→ **What needs to be done**: The word "beside" marks the lines you need; copy each of them from the data.

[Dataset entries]
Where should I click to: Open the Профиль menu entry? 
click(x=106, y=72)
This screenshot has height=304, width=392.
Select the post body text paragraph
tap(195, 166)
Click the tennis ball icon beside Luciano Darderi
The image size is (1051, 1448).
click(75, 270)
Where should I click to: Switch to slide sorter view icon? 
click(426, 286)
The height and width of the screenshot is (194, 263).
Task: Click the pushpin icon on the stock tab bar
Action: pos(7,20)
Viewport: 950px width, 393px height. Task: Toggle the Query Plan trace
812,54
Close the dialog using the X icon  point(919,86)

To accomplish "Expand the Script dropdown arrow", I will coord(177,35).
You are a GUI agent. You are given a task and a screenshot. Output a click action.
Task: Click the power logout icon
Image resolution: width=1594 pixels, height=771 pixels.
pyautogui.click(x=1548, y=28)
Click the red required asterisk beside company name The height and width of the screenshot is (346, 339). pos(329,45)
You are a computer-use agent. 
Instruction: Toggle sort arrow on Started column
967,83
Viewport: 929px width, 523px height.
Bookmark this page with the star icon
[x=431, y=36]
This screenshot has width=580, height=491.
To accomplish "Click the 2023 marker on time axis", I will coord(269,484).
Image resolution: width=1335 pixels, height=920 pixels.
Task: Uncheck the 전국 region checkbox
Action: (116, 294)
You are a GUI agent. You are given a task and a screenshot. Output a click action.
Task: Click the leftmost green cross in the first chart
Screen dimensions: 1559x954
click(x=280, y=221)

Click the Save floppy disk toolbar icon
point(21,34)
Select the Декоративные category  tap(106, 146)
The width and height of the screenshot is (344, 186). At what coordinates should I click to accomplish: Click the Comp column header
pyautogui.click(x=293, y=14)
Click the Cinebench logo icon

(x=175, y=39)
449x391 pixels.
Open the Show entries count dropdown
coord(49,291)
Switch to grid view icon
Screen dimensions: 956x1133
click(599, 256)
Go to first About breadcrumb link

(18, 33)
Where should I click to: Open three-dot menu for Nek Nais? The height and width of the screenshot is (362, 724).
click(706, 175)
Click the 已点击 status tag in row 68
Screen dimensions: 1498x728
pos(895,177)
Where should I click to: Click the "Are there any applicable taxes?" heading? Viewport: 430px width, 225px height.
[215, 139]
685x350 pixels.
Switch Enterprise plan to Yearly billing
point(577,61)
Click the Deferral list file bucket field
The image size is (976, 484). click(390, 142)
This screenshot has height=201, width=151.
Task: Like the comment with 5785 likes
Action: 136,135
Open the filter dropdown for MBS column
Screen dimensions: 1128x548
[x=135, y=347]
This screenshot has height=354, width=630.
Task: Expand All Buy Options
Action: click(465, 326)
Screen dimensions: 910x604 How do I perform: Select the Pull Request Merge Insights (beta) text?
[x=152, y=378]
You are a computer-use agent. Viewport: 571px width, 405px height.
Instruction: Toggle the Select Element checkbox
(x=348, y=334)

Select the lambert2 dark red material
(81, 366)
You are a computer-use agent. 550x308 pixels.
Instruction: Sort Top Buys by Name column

→ **Response**:
Click the tennis ball icon beside Luciano Darderi
Click the red required asterisk beside company name The height and width of the screenshot is (346, 339). pos(329,45)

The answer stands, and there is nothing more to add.